My bad, I have my prairie dog persecution all backwards; you're absolutely right, Monkeypox is why they're unavailable in the pet trade in most places. The Plauge is why they've been slaughtering them in the wild on a massive scale to the point where most species are in serious danger. Man, this species just gets hit from all sides...


----------



## Joe (Dec 9, 2007)

I had a prairie dog about 9 or 10 years ago, and other than my two cats, it was the best pet I ever had.


----------



## tamjam69 (Dec 10, 2007)

Oh my god if my daughter Sadie could own a prairie dog, she would be so made up, here in britain you cant keep stuff like that, she decide to study animal care and is in her second year, she has now started going to local zoos and wildlife parks to do some training she loves it. the best you get here is a hedgehog, maybe sugar gliders.

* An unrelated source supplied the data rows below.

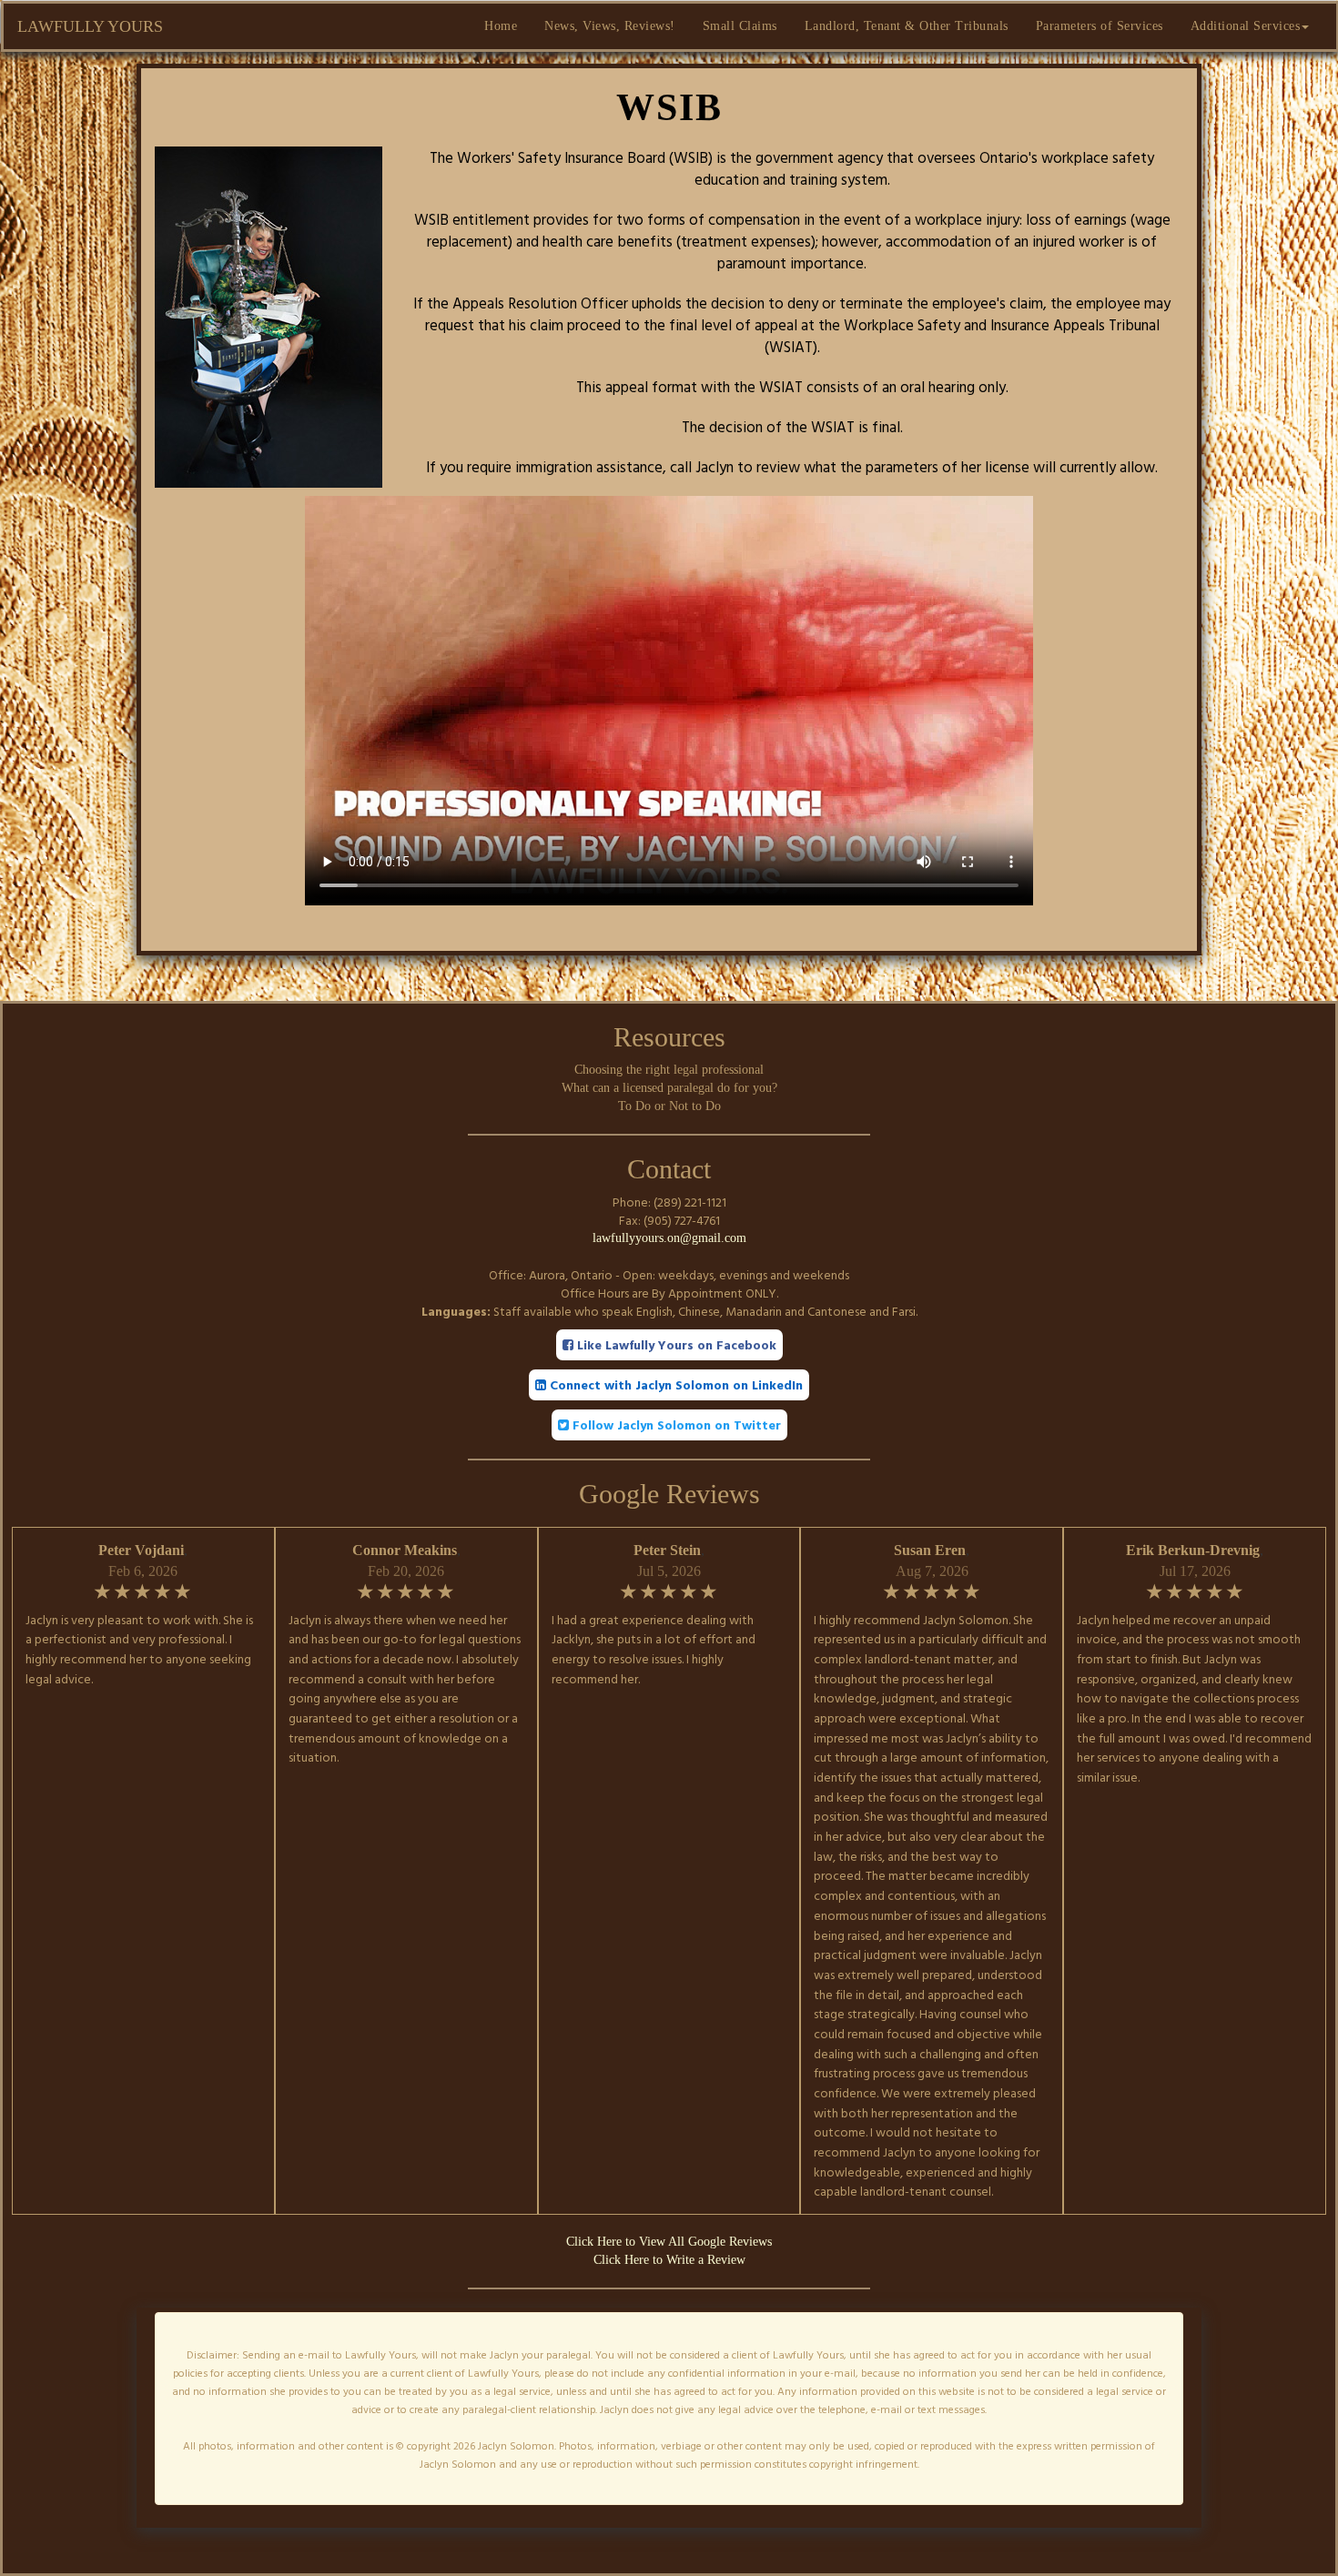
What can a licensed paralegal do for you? (669, 1088)
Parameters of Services (1099, 26)
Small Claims (740, 26)
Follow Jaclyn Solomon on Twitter (675, 1424)
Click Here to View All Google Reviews (669, 2241)
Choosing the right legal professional (669, 1069)
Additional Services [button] (1246, 26)
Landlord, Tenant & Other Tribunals (907, 26)
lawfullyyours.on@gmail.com (669, 1238)
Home (500, 26)
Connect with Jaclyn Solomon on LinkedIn (674, 1384)
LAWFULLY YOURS (90, 26)
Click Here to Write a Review (669, 2260)
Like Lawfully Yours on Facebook (674, 1344)
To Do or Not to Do (669, 1106)
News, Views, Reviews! (609, 26)
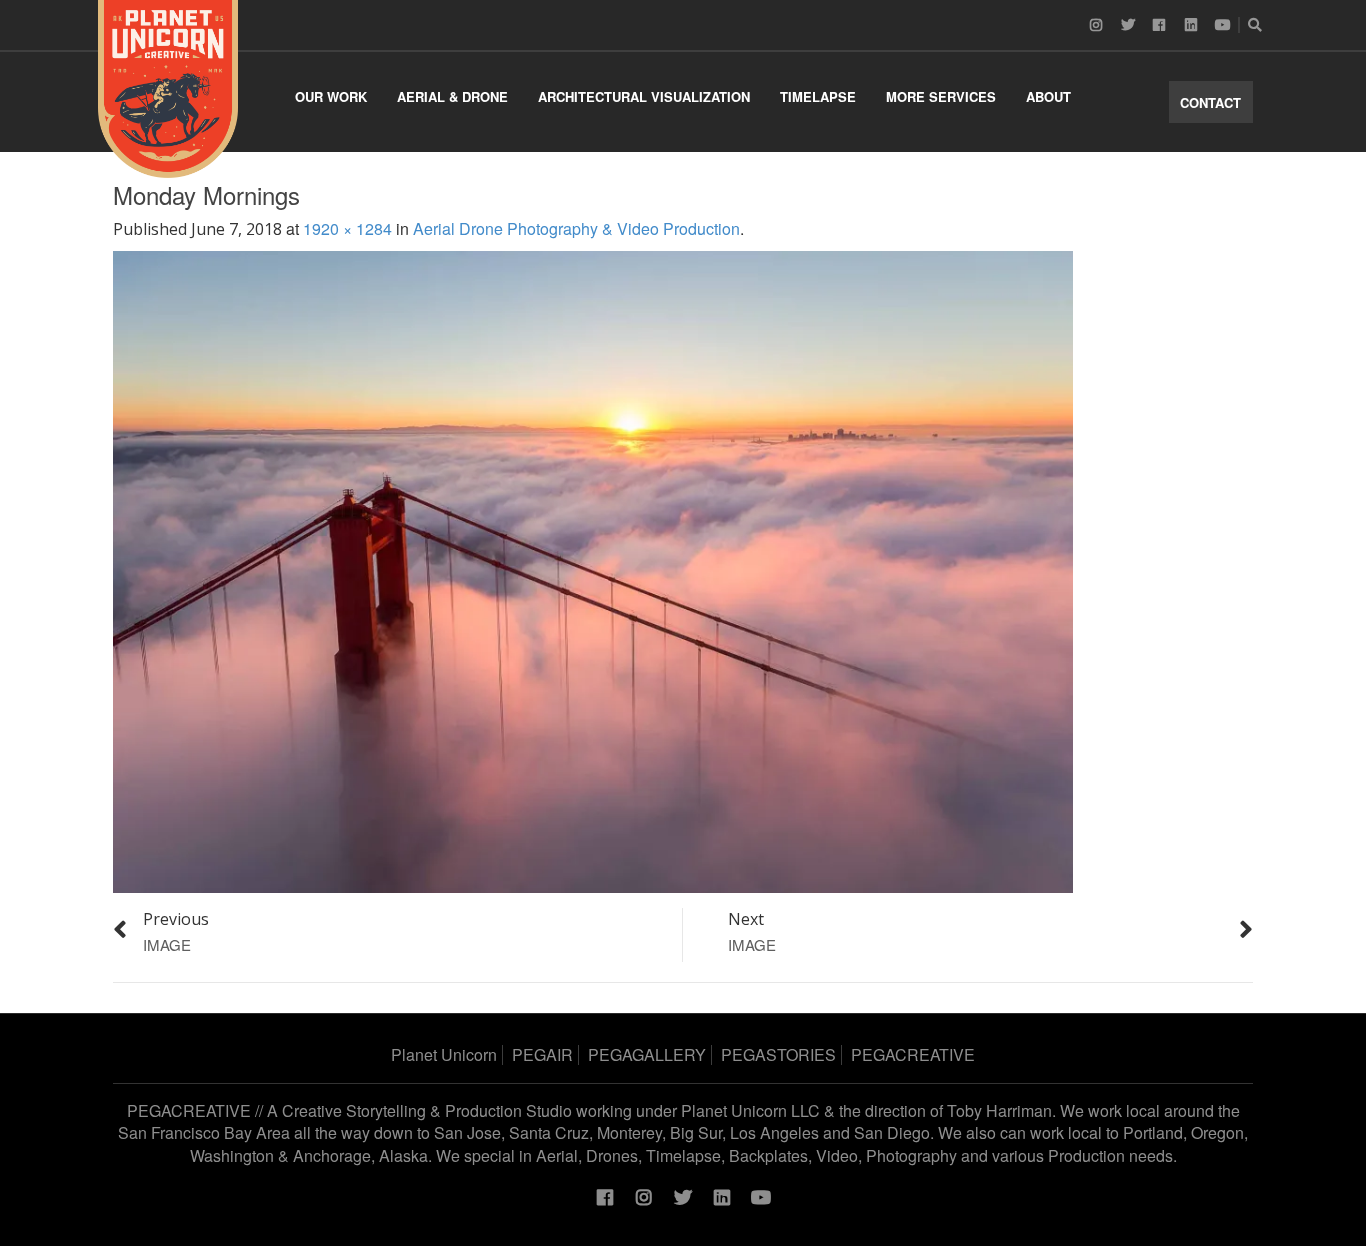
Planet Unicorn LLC (750, 1110)
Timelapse (818, 96)
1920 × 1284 (347, 228)
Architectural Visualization (644, 96)
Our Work (331, 96)
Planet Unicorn (444, 1054)
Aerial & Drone (452, 96)
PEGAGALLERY (647, 1054)
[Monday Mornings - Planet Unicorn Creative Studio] (168, 89)
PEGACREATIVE (913, 1054)
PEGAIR (542, 1054)
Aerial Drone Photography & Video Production (576, 228)
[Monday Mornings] (593, 570)
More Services (941, 96)
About (1048, 96)
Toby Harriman (999, 1110)
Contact (1210, 102)
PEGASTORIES (778, 1054)
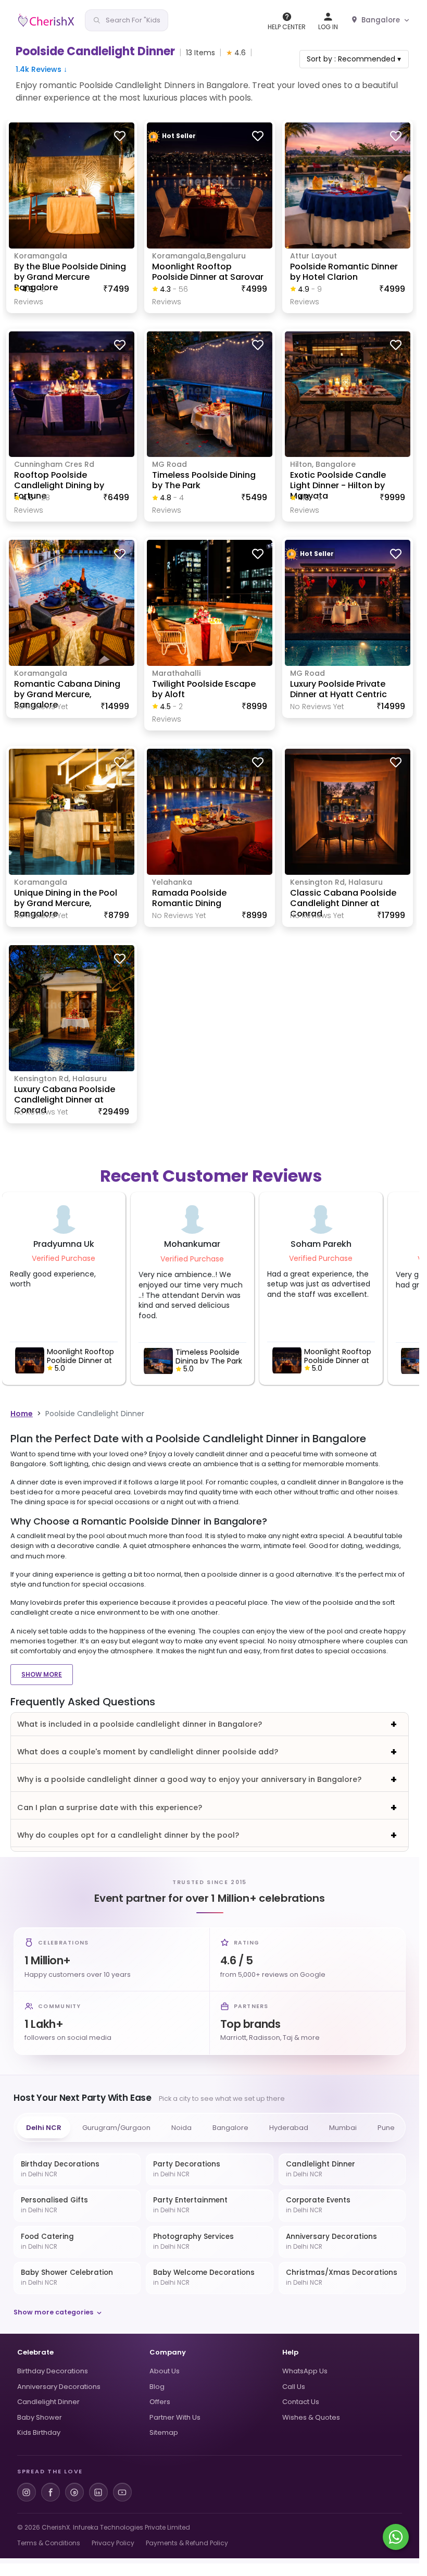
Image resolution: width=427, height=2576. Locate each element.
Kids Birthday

But prairie dog as a pet. thats amazing!! :clap:


----------



## phil jones (Dec 10, 2007)

*well done to you for keeping him / her and looking after it :clap: :clap: :clap: :worship: :worship: as a lot of them are run over and just dumped on the road     i know you will give it a good home untill it can go out and go back to nature   ---- phil*


----------



## tamjam69 (Dec 11, 2007)

phil jones said:


> *well done to you for keeping him / her and looking after it :clap: :clap: :clap: :worship: :worship: as a lot of them are run over and just dumped on the road     i know you will give it a good home untill it can go out and go back to nature   ---- phil*


Its going to a hedgehog sanctuary today, I thought I would let them deal with it as my 2 staffys want to eat it, they want to eat that moves and has fur.lol


----------



## phil jones (Dec 11, 2007)

[/B]





tamjam69 said:


> Its going to a hedgehog sanctuary today, I thought I would let them deal with it as my 2 staffys want to eat it, they want to eat that moves and has fur.lol


*well you did your bit to help:worship::worship: :clap: :clap: and the sanctuary has them guys in a lot of the time so well done to you   i hope a happy ending for all  *


----------



## skinheaddave (Dec 11, 2007)

RoachGirlRen said:


> Folks from Europe know hedgehogs well


I think it was my second-to-last or third-to-last trip to England that I saw my first road killed hedgehog.  Very odd for a Canadian.  Later that same trip I went to a zoo where they had featured a pretty neat exotic animal in a large display called a "raccoon."   It was a nice animal, but they had botched the enclosure.  It featured some trees and leaf litter and such ... not a garbage bin in sight!

Cheers,
Dave


----------



## lilies34 (Dec 14, 2007)

aww...what a cute hedgehog you have there...it doesn't bite, does it??? :?


----------



## ZooRex (Dec 14, 2007)

> it doesn't bite, does it???


Only if you have superworms for fingers  ~ Rex


----------



## SnakeManJohn (Dec 24, 2007)

Haha..look at its cute little feeet!!


----------